How Tax on Intercompany Transactions is Calculated

Oracle Fusion Tax enables you to calculate taxes on the intercompany Oracle Fusion Receivables and Oracle Fusion Payables transactions. You can use both standard tax classification code and regime-based determination methods.

In intercompany transactions, a Receivables transaction is first generated and then the applicable taxes get calculated. The Receivables transaction information, including the tax determinants, is then populated into the Payables interface tables. While creating and importing the Payables transaction from the interface tables, you can validate the taxes calculated on the Receivables transaction for their applicability on the Payables transaction. If applicable, the application applies them to the Payables transaction.

If you use the regime-based tax determination method, applicability for any additional taxes is also determined, with reference to the available tax determinants and the tax rules configured in the tax setup.

How Taxes on Intercompany Transactions Are Calculated

Some of the key process and setup considerations that you must note to ensure smooth calculation of taxes on the intercompany transactions are:

  • When a Receivables transaction is generated through the intercompany process, the tax determinants appear as defaults. This is based on the information defined in the country defaults and the application tax options. Oracle Fusion Tax calculates the corresponding taxes accordingly. If you need to revise the taxes, make the Receivables transaction incomplete and revise the tax determinants to recalculate taxes based on your revised values.

  • While copying the Receivable transaction information to the Payables interface tables, the transaction business category of SALES_TRANSACTION available on the Receivables transaction is replaced with PURCHASE_TRANSACTION. If there are any specific tax rules driven based on the transaction business category, you must configure them for both Receivables and Payables transactions.

  • To apply the same tax on the Payables transaction that's calculated on the Receivables transaction, ensure that both the receiver and provider business units and legal entities are subscribed to the applicable tax regime on the transaction date.

  • When you use the standard tax classification code method, the tax calculation process expects the same tax classification code to be available on both the Receivables and Payables transactions. If you define a new tax rate code that may be applied to an intercompany transaction, ensure that it's specified for usage on both Receivables and Payables transactions. If the tax rate code used on the Receivables transaction is a migrated tax rate code, then ensure that the same tax rate code is defined for the Payables business unit also.

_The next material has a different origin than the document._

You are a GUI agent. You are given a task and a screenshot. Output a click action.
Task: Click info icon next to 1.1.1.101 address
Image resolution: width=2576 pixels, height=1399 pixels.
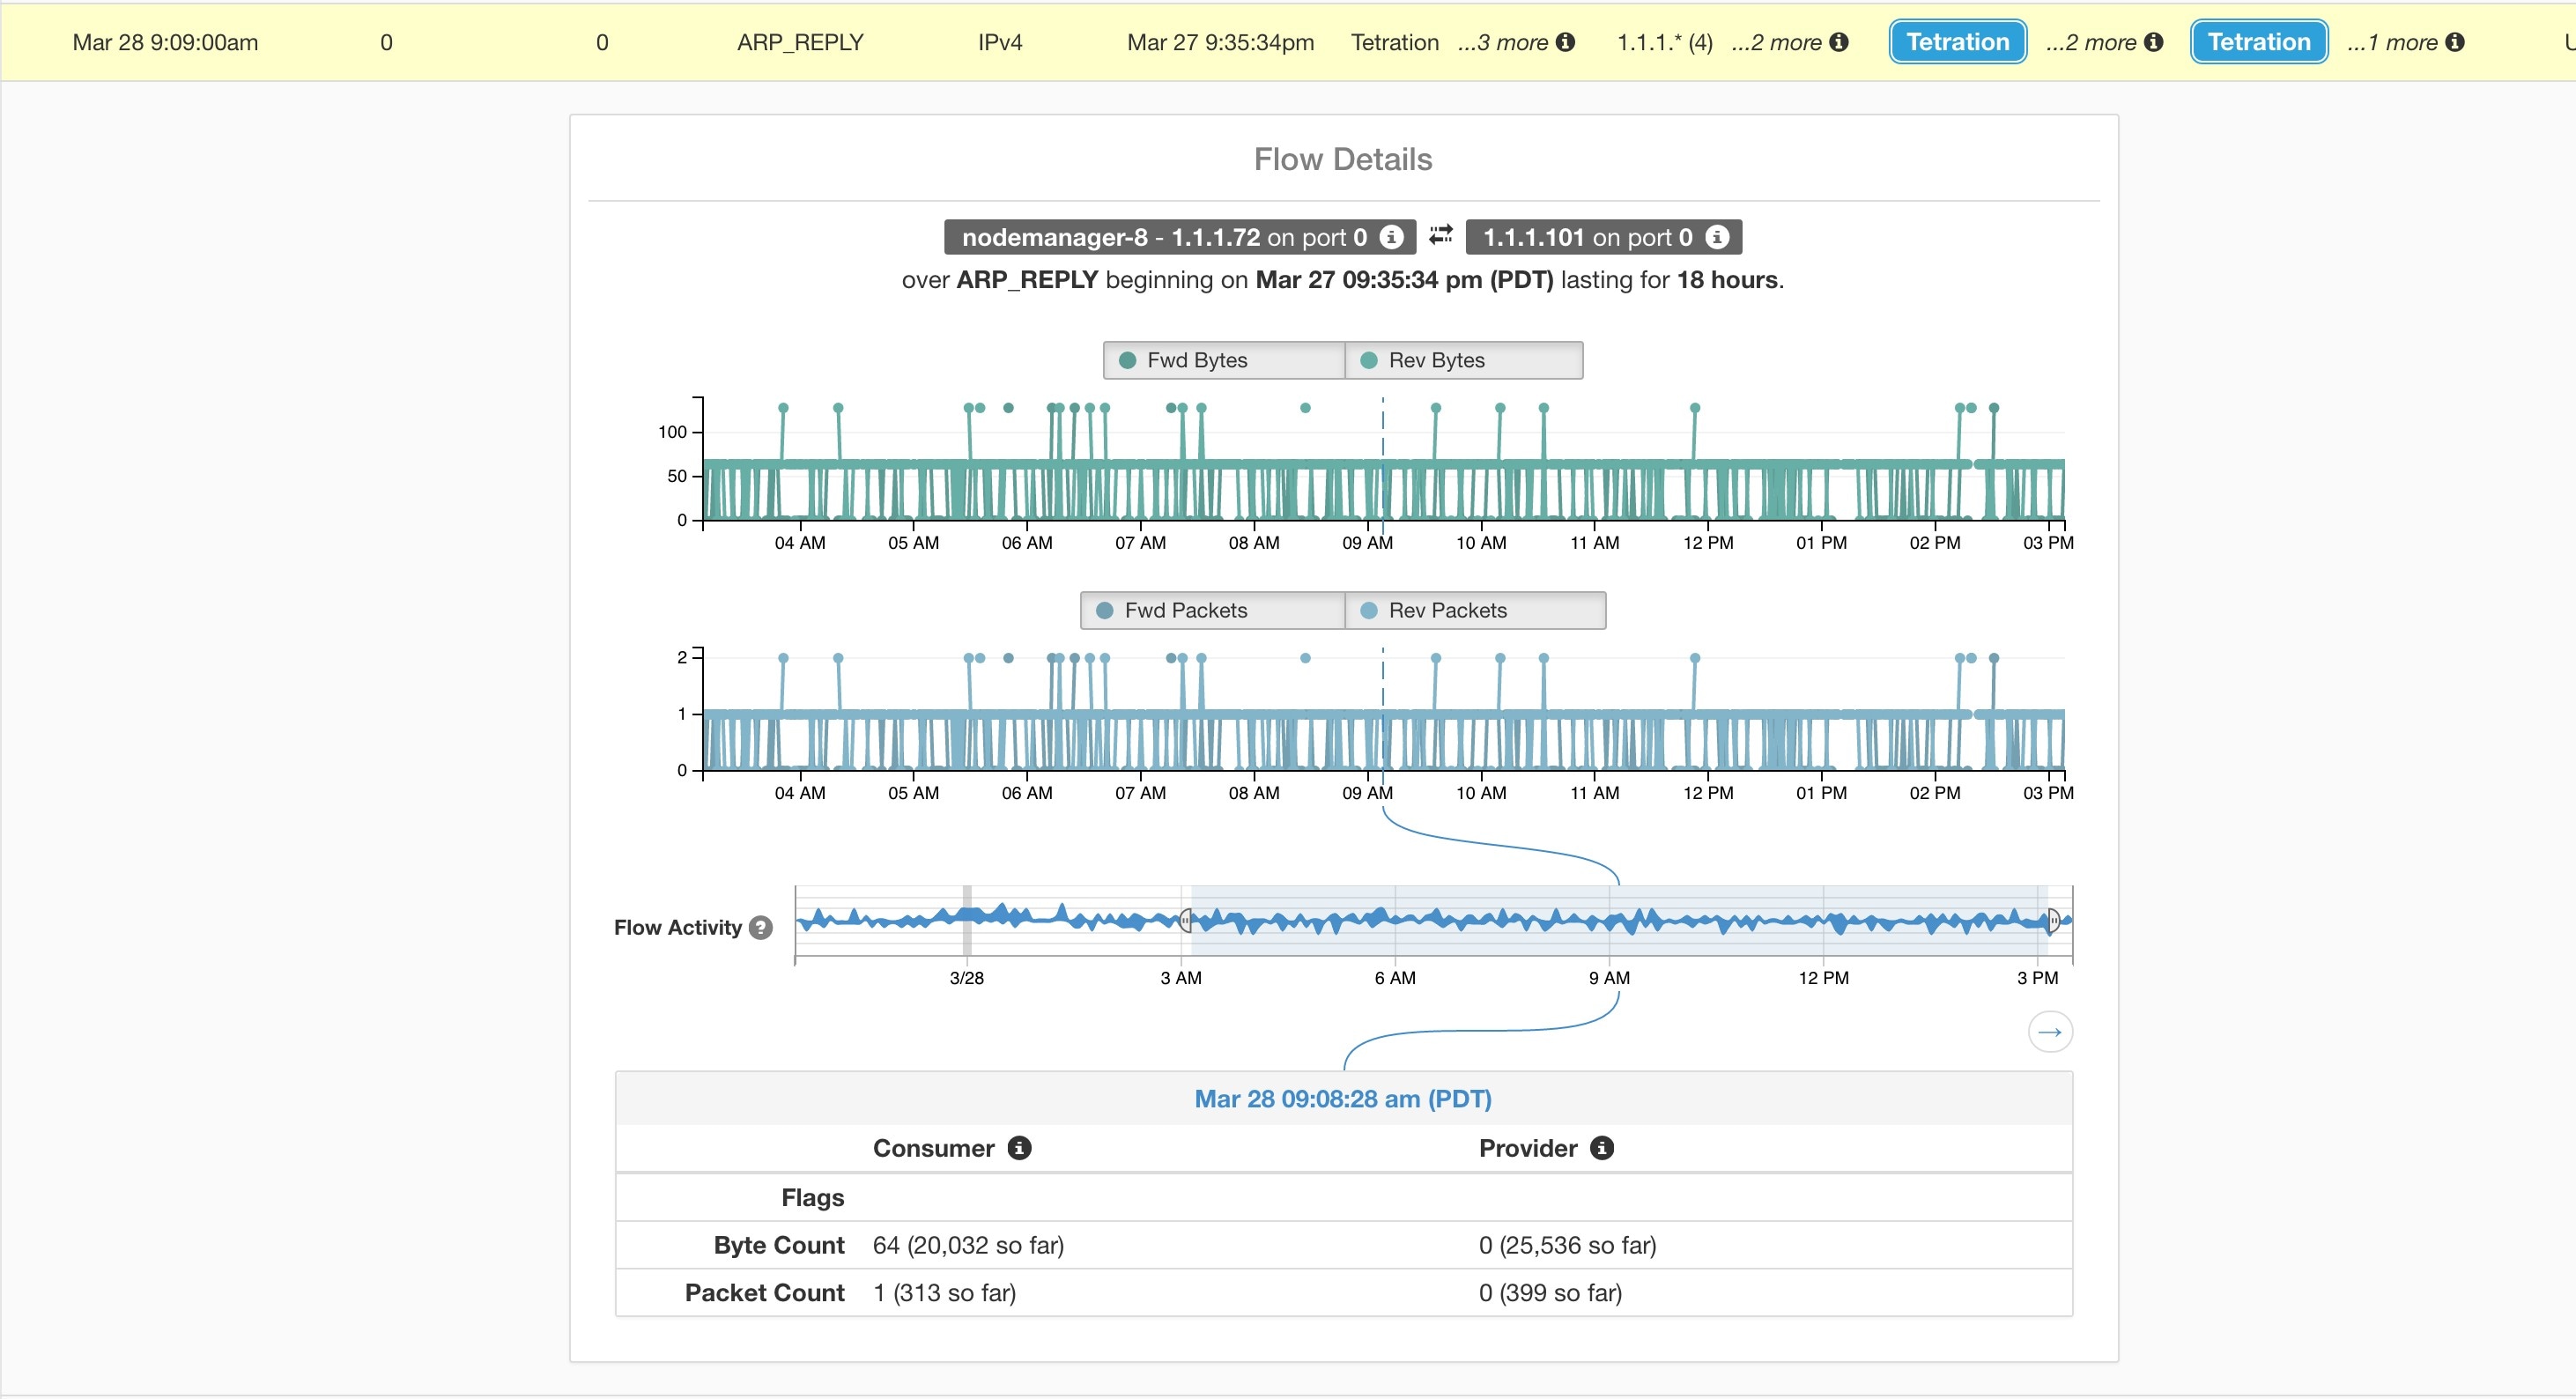[x=1717, y=237]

  • If the tax amount on the Receivables invoice is zero, then the Payables invoice can have a zero-rated tax rate associated, resulting in a zero tax amount. However, if the derived tax amount on the Payables transaction isn't zero, then the corresponding tax rate needs an offset tax rate associated to it and the offset tax setup enabled to zero out the intercompany tax amount.

  • If there is a possibility of the Payables tax rate being different from the Receivables tax rate, then select the Allow ad hoc tax rate option on the Payables tax rate code.

  • Establish customer and supplier relationships for enabling invoicing between two related organizations during intercompany transactions. Use the corresponding party tax profiles of these representative customers and suppliers to configure the required tax setup.